“We didn’t pay ourselves because we needed to make certain that we have enough cash reserves to be able to weather this,” Liston said.
They have had to weather a lot. They shut down their office in Paradise after the 2018 Camp Fire burned through town, then watched dozens of doctors leave Chico when there was already a shortage.
“We had almost the same number of patients and significantly less physicians. So it was even worse,” said Liston, who recently served as the president of the local Butte-Glenn Medical Society.
He’s worried that another wave of doctors might close shop if the coronavirus shutdown lasts much longer. That could leave patients scrambling to find a primary care doctor, a pediatrician or a psychiatrist.
The California Medical Association is lobbying the governor to direct health insurance companies to give doctors “retention grants.” Patients are paying their premiums, but insurers aren’t paying claims, the association said, so why not share some of that money around to keep the physician network stable.
“Three months down the road, we’re going to have high demand for physician services, surgical and primary care, and we’ve got to be able to meet that,” said Dustin Corcoran, CEO of the California Medical Association. “Physician practices operate on very, very thin margins. They don’t have the reserves that payers have to weather the storm.”
Blue Shield of California is distributing $200 million to doctors in advance payments and loans, but they will have to be paid back. The federal government is depositing $30 billion in the bank accounts of ailing physician practices, but these grants are based on how many Medicare patients they typically see. So while the grants provided a welcome relief to some doctors, for others they only covered a fraction of their losses.
“If only one payer steps up, that’s not going to be enough to sustain physician practices,” Corcoran said. “That requires a state effort and private payers to do their part.”
Dr. George Scott, an OB-GYN in Manteca, sees very few patients over 65, so he got virtually nothing from the Medicare payment, according to his wife, Debbie Rood, who manages all the finances for the practice.
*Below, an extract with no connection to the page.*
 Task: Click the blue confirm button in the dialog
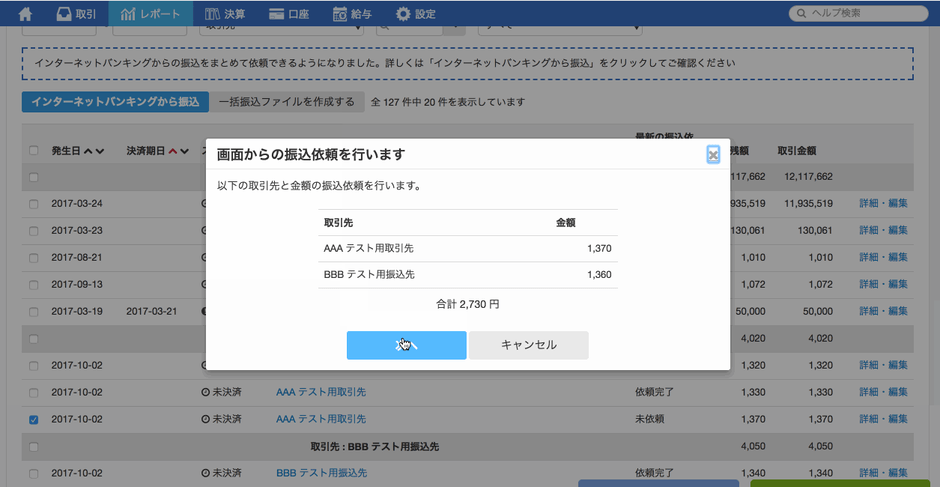(x=406, y=345)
Their patient load has dropped by half, she said, as women skip their annual exams. Pre-natal visits are all over video now, which takes more time but pays less because there’s no physical contact. On top of everything, their landlord tripled the rent. Rood has been begging her husband and their three employees to conserve medical equipment and even electricity.
“For three weeks I have been telling them, ‘We are not going to have any money. ‘We’re not going to have any money’,” she said.
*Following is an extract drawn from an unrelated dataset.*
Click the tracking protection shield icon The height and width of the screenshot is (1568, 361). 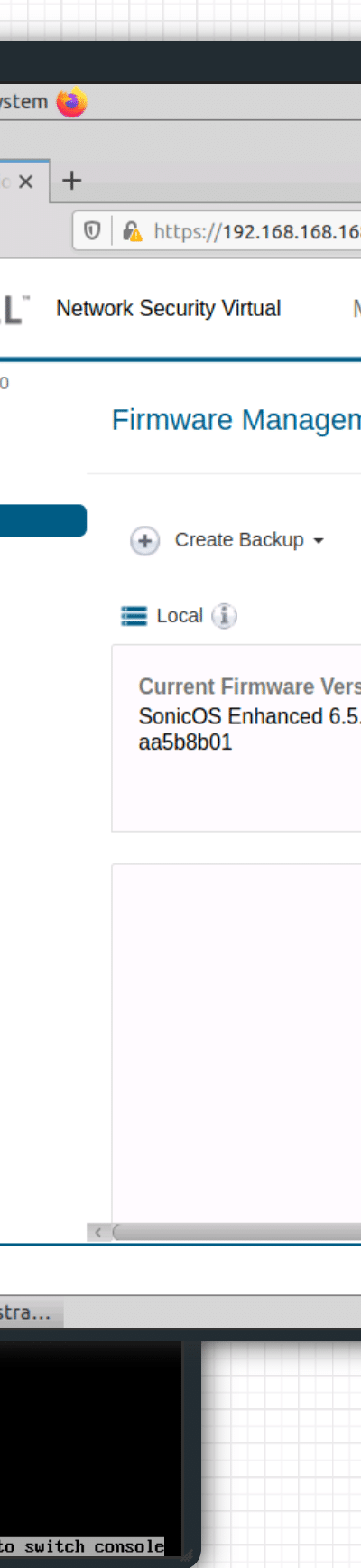pyautogui.click(x=92, y=231)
Insurance companies are sensitive to doctors’ struggles, but not to the point of handing out grants.
“It’s a pretty simple solution to a very complex problem — and we think too simple,” said Charles Bacchi, CEO of the California Association of Health Plans, a trade group for health insurance companies.
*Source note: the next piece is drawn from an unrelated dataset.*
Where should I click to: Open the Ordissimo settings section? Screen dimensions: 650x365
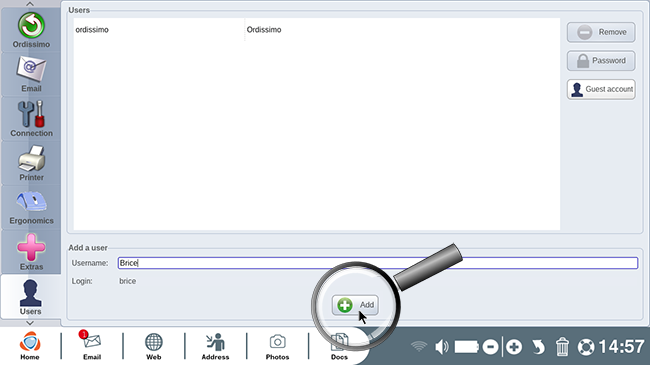tap(31, 30)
Insurers have their own financial obligations and government regulations they must abide by, Bacchi said, and they would rather decide on a case-by-case basis who to help and how. Advance payments or loans might make more sense than grants, because, eventually, patients will come back for their cancer screenings and cornea transplants.
“You can’t pay dollars now to keep this doctor’s office open and then pay again when someone comes in in four months to have their health care services,” Bacchi said.
But doctors like George Scott have to pay rent and salaries now and in four months, as well as the months in between. Scott and his wife really don’t want to lay off any of their staff.
“If we have to take out a second mortgage on our house, then we’ll have to take it out, and we just won’t be able to retire,” Scott said.
Scott is 66. If he has to, he said, he’ll just keep delivering babies until he’s 80.